▶ [PROBLEM REQUIREMENTS]
Determine how many lines below contain the string "Հոկտեմբեր" and give that number without anything else.

▶ [PROVIDED INFORMATION]
========

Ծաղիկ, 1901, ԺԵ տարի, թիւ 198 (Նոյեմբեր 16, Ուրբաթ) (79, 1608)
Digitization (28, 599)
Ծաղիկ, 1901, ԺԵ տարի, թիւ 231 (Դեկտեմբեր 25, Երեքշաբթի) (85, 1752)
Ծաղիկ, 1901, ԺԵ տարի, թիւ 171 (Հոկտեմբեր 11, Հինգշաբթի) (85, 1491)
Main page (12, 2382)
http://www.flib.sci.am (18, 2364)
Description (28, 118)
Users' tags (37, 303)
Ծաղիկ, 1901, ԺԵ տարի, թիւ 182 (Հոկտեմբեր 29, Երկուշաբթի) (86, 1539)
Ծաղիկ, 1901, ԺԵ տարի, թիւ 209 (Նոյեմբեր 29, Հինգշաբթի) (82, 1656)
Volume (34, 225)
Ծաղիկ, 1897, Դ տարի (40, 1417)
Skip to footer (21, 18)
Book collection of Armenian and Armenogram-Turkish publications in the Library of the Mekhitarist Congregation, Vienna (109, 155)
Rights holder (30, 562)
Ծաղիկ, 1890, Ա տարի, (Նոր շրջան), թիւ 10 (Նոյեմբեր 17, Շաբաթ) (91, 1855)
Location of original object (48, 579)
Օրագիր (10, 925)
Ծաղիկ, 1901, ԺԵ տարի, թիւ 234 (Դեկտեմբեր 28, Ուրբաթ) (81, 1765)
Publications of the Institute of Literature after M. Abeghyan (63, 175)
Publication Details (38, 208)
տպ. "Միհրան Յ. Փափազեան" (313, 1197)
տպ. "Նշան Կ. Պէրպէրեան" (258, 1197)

========

▶ [COMPLETED EXERCISE]
2